Nada de eso. Jean-Marie Le Pen, líder del Frente Nacional francés, había lanzado ya este concepto que proponía que los ciudadanos franceses tuvieran acceso preferente frente a los extranjeros en áreas clave de la política pública y social (empleo, vivienda, prestaciones y nacionalismo económico, para favorecer a las empresas nacionales en los contratos públicos) y que, al parecer, según distintos medios, Vox ha hecho suyo siguiendo las indicaciones de su hija, Marine Le Pen. Ya el 16 de marzo de 1962, Jean-Marie Le Pen, líder del Frente Nacional, enunció un concepto que sentó cátedra: “Los franceses antes que los inmigrantes para el trabajo, alojamiento y ayudas sociales.” Años después, su hija Marine Le Pen rescató esa idea ahora rebautizada como prioridad nacional. (Véase El Periódico, de 27/06/2004).

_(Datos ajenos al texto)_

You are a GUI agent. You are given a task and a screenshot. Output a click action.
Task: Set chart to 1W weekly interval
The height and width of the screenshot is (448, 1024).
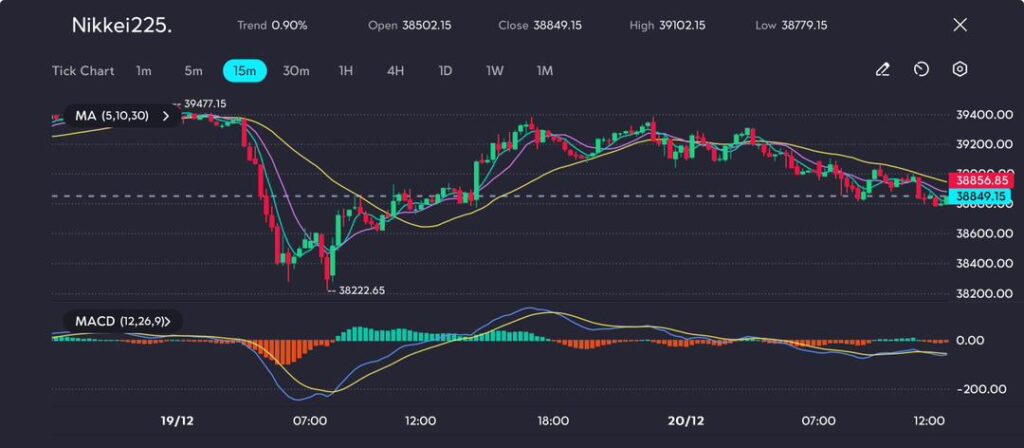pyautogui.click(x=495, y=71)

El pacto firmado por el PP y Vox para la investidura de María Guardiola como presidenta de Extremadura no dice en su texto que los españoles tengan preferencia en materia de vivienda, sino que dice textualmente: “Se establecerá un sistema de acceso a la vivienda protegida y alquiler social, inspirado en el principio de prioridad nacional, adecuado a la legalidad vigente, que procure la asignación prioritaria de los recursos públicos a quienes mantienen un arraigo real, duradero y verificable en el territorio.” Es decir, que gira en torno al concepto del arraigo y explicita que dentro de los límites de la ley.” (Véase El Debate de hoy, día 23).
Las descalificaciones e insultos de la izquierda por los pactos del PP y Vox no se entienden por la letra de los propios pactos en sí mismos, sino por los pactos en sí que, si no violan la legalidad, son tan democráticos como lo que otros hicieren, aunque en principio prometieren lo contrario. Seguimos viendo la paja en el ojo ajeno y no la viga en el propio…
¿A qué extrañarse, sin ir más lejos, que Italia aplique para sí la misma doctrina? Italia protege a sus empresas estratégicas a través de regulaciones legales, apoyo financiero y diplomacia activa. Blinda activos nacionales frente a la competencia extranjera.